Even if you got hold of one of those ultra rare prints, they will still be covered in an unimaginable amount of dirt, scratches and crud. What a collector would consider a 'mint' print will look very dirty under a scanner, and will require extensive cleanup. A 'good' quality print would need nearly every frame touched.
I don't own a 35mm print of SW, but have had access to some in the past, and while they were useful as a colour reference, none would have been good enought for a high quality scan.
Legality. I've been in the industry a lot of years, and I don't know *anyone* who would scan a 35mm print of Star Wars that is working professionally. They wouldn't just be risking their job, they would be risking their entire career.

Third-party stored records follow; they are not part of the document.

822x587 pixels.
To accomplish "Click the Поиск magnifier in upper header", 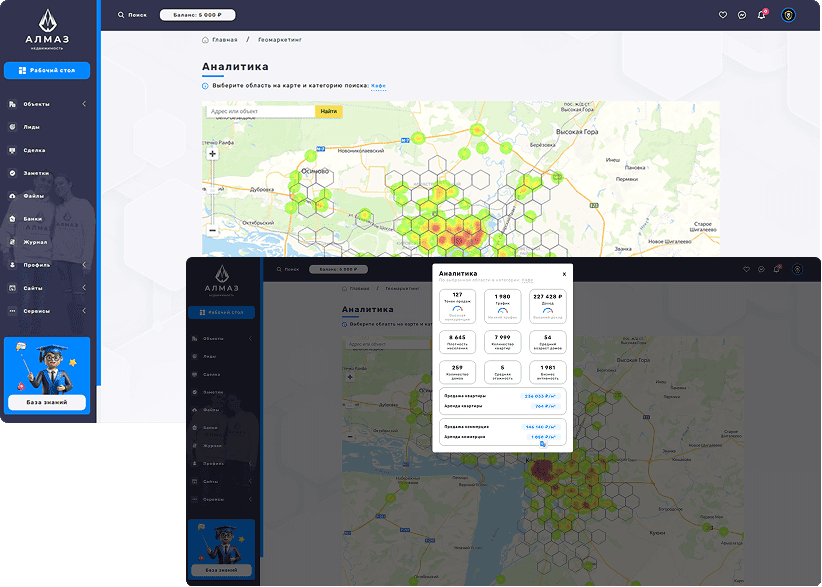I will (x=122, y=15).

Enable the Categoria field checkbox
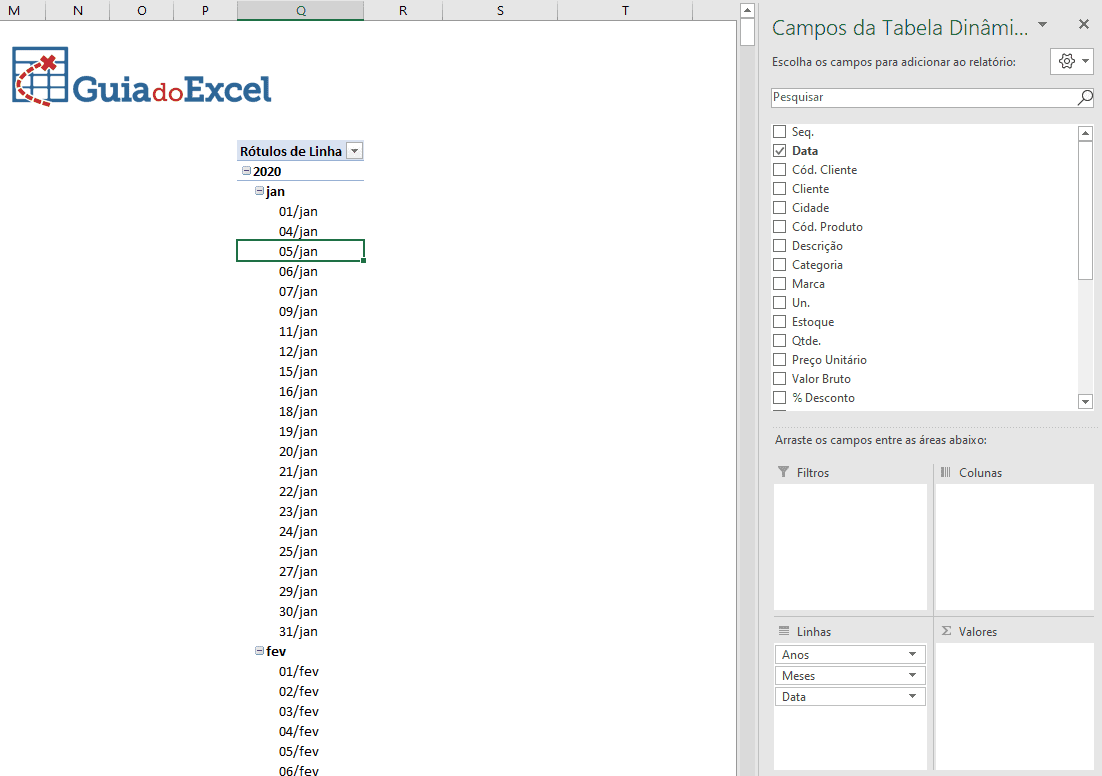779,265
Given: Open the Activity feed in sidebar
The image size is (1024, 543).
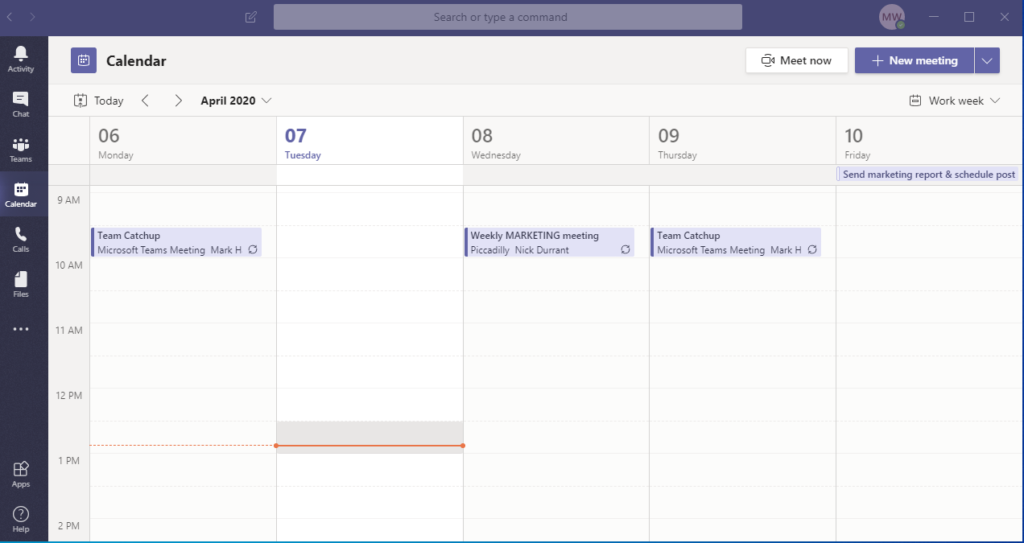Looking at the screenshot, I should 20,59.
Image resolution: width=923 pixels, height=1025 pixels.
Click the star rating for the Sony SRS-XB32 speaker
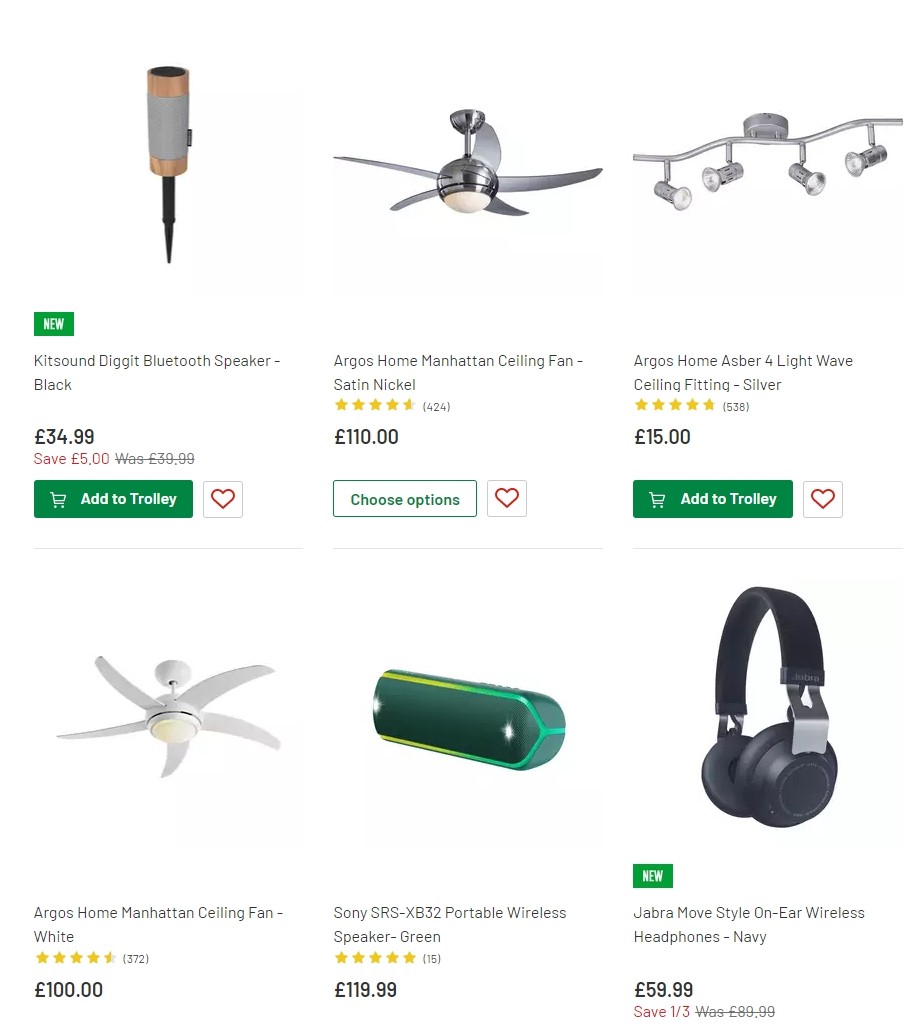click(375, 958)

They would also be risking a gaol term. If the print got into the wild, I'm pretty sure Lucasfilm would put a lot of resources into tracking down where it was done. They are quite forgiving of the 'home' user making his own versions and playing with laserdiscs, but if a film facility scanned a print I'm pretty sure all hell would break loose. (Speculation on my part of course)
It isn't point and shoot. Scanning a film isn't a 'put it an and press the button' proposition. Even a straight telecine requires tweaking almost on a scene by scene basis to get a good result from a print and not a neg. Scanning is even worse.
Newer scanners like the arriscan out at Weta make the job a lot easier, but there is still a lot of work to do. Even just getting the LUTs right is an artform.
It also means that it would be difficult for an employee to just 'run it through the scanner' during downtime (even ignoring that most scanners keep a frame count of frames scanned too, which is used for costings, maintenance etc. and a few hundred thousand extra frames gets noticed). It takes a lot of setup and work and is hard to do 'on the quiet'. You can get away with scanning your 5 minute short film project, but 6 or more reels of 35mm is hard to stuff up your jumper when people look in your direction. It is also hard to use up that much disk storage without being noticed, and then smuggle the files and film reels back out again.
None of the above means it is impossible. I reckon it is impractical and improbable, but I've been wrong many times in the past.
I still can't believe that Lucasfilm didn't scan all of the original camera negs, or that they cut up the original negs with new footage - it would be an act of vandalism to do so, but if he believes it is his film and he can do what he likes with it, there would be nothing stopping him just setting it on fire if he wanted to I guess.
So in short, if you are still keen then locating a print is the first step, and checking out the quality.You really can't get anywhere without a decent print or two to work from.
Step two would be to keep it to yourself lest Lucasfilm come after you to get their print back (it will still belong to them under the law I would think, and it wouldn't be the first time privately held 35mm features where 'recovered' by a studio).
Then look at what would be involved with getting a transfer done.
(BTW. a huge thanks to everyone here, I'm not officially back, and promise not to take this thread any further off topic - but I borrowed a computer and thought I'd drop in and say hi. Hopefully I'll be back properly in a couple of months and will rejoin the fray.)